Renminbi Falls. But could this be good news? (4 min read)

It’s an ‘escalation’, a ‘weaponisation’, even a ‘Pandora’s Box of uncertainty’. You can choose from a range of conclusions on China allowing its currency to fall through 7.0, but you can’t escape the fact that everyone so far has been overwhelmingly pessimistic.

Predictably, EM currencies have fallen sharply, mirroring the reactions to earlier tariff hikes, and investors think there is a template here – a weaker RMB is an indication to sell everything.  Here’s a controversial take, though: RMB devaluation is a reason to buy, not sell EM currencies.

I think EM debt managers should be adding to risk in local markets, and I submit that this is not the start of a new bear market for EM. It is a position adjustment within a larger lower real rates + spread compression trade. Here are four reasons why:

◦ The latest tariff increase could hurt the US far more compared with previous increments, due to cumulative effects, consumer-heavy product coverage, and a weaker starting point in corporate profitability and CAPEX. The Fed, already teetering, may be pushed into a full-blown easing cycle, and as such, the situation is different from 2018 when the Fed was hiking despite trade uncertainty. It is now cutting because of it.

◦ A more flexible currency regime in China removes the risk of a much larger devaluation in the future. In my previous post , I highlighted that the PBoC was resorting to borrowing USD short-term via state banks in order to maintain a de-facto USD peg. This was unsustainable in the long-term, though, and if continued for a long time would have culminated in a much worse and uncontrolled devaluation. China is experiencing a structural deterioration of its current account due to internal transformation and facing additional headwinds due to tariffs. A weaker currency is the natural response. So why panic?

◦ Well, we should panic, I am told because it’s all going to spiral out of control. I disagree. Chinese authorities have known that a currency adjustment was inevitable, even if the market was complacent, and they have prepared for this. Capital controls remain stringent. The PBoC has a communication strategy. Corporates – even the high-yield property developers – are better hedged on USD debt. Here is a bold call: the demand curve for USDCNY is no longer upward sloping! I expect the adjustment will be well managed, will not be outsized, can be hedged via liquid instruments or North Asian proxies, and so is not an existential threat to EM.

◦ Risk premia are now at levels, where forward-looking returns on EM are very attractive. For fifteen years I have tried to figure out how to time the market. I’ve realized I’m not great at it. But I’ve also picked up that future returns are inversely related to current risk premia. The lower the risk premia, the worse the future returns. The opposite is also true. To illustrate, chart 1 below shows 3-month future performance of a generic EM FX carry trade strategy, during each decile of Morgan Stanley’s composite risk barometer (STGRDI Index on Bloomberg – lower decile = more ‘risk-off’ current conditions). We are sitting in decile 1 now.

Of course, I could be wrong for a number of reasons.

1. The Fed may disappoint expectations in the near-term – a full 25bps cut is already priced for September.

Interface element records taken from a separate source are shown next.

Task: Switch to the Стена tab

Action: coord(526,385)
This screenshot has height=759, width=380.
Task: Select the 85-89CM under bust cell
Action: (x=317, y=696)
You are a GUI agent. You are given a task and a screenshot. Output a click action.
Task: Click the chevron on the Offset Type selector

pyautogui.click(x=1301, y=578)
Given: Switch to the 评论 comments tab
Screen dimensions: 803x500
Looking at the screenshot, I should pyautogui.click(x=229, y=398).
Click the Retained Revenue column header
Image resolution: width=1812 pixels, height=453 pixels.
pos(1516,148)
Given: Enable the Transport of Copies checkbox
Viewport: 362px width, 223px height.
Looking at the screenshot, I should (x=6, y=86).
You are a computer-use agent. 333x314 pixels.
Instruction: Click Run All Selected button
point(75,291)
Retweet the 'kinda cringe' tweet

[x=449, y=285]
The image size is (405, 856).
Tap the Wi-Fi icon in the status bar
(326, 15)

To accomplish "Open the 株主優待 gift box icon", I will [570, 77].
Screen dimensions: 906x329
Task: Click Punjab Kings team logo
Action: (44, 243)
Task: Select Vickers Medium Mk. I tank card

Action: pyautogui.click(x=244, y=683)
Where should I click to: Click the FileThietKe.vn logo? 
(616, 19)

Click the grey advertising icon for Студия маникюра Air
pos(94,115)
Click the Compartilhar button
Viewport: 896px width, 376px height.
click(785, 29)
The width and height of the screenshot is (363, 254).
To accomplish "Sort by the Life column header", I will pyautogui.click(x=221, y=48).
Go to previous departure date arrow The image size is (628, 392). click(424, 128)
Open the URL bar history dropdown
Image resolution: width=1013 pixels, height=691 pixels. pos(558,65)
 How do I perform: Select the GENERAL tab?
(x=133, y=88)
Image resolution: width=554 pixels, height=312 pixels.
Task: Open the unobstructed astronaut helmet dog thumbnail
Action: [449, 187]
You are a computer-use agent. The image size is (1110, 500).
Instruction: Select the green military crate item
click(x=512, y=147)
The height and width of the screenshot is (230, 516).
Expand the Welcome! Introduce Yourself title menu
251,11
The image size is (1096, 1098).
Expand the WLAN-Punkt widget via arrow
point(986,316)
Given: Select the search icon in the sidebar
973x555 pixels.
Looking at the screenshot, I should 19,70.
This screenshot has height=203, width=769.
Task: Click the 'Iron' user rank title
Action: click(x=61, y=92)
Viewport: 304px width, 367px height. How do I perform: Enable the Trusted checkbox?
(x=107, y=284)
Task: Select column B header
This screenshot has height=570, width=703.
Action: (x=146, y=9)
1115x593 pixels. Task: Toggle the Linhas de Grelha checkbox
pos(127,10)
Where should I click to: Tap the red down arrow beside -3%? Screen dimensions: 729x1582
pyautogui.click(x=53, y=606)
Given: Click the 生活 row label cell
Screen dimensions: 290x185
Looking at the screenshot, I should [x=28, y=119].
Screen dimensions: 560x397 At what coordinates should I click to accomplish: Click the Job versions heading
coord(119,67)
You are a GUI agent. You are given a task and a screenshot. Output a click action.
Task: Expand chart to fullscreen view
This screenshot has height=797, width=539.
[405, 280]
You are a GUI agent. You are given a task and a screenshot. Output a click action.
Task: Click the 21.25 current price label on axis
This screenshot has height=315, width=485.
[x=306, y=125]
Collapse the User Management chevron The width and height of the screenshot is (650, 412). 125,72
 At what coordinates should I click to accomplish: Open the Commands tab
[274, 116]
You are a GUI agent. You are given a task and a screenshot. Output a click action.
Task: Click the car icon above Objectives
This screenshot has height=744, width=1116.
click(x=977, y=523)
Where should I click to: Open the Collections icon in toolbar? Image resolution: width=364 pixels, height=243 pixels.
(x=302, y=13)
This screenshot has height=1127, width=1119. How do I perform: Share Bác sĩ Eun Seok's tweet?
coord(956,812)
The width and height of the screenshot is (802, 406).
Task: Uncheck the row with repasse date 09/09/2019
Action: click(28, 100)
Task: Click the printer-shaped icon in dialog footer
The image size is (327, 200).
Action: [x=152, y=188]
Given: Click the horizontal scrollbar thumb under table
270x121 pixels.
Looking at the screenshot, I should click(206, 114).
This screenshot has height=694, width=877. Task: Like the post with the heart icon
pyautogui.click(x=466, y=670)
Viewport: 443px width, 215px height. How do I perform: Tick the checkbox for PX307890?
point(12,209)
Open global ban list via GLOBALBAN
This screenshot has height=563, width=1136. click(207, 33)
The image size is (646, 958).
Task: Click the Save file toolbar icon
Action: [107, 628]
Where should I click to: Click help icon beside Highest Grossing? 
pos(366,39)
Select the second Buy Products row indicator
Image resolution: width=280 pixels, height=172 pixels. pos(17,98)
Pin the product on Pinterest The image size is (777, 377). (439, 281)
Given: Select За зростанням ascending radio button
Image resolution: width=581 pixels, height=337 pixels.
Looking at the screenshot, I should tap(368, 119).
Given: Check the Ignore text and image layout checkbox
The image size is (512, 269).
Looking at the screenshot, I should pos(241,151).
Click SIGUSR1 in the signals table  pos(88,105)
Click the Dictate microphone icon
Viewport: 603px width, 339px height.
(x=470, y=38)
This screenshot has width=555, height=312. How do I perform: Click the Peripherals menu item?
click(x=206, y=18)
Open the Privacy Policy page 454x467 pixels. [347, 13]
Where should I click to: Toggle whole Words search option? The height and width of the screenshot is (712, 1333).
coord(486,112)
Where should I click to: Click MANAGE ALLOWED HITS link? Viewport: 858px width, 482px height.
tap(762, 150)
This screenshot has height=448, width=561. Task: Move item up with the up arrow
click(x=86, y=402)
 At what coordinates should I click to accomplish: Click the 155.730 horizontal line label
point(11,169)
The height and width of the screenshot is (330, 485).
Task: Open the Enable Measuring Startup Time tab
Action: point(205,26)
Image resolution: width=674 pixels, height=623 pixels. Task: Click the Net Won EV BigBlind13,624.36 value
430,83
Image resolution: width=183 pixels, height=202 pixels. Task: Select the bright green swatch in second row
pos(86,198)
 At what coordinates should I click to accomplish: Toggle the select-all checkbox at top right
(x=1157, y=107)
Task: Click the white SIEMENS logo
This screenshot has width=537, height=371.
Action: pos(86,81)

2. There could be idiosyncratic shocks: a hard Brexit, HK protests, or domestic catalysts may muddy the waters further for risk sentiment.

3. It feels a bit early in the unwind cycle. Long EM was a consensus trade until just one week ago, so the unwinding of underwater positions may stretch out longer.

But in the end, while I think the RMB will fall further, I believe the associated fallout in high yielding EM currencies is a fade. I would prefer to fund in a basket of EUR and TWD, rather than USD. This gets you short ‘trade’, and long ‘policy easing’.


Mirza is a macro strategist, specialising in Asian FX and fixed income markets. Mirza is currently working as a desk analyst at Morgan Stanley, prior to which he worked in macro strategy roles at BNP Paribas and Deutsche Bank.


(The commentary contained in the above article does not constitute an offer or a solicitation, or a recommendation to implement or liquidate an investment or to carry out any other transaction. It should not be used as a basis for any investment decision or other decision. Any investment decision should be based on appropriate professional advice specific to your needs.)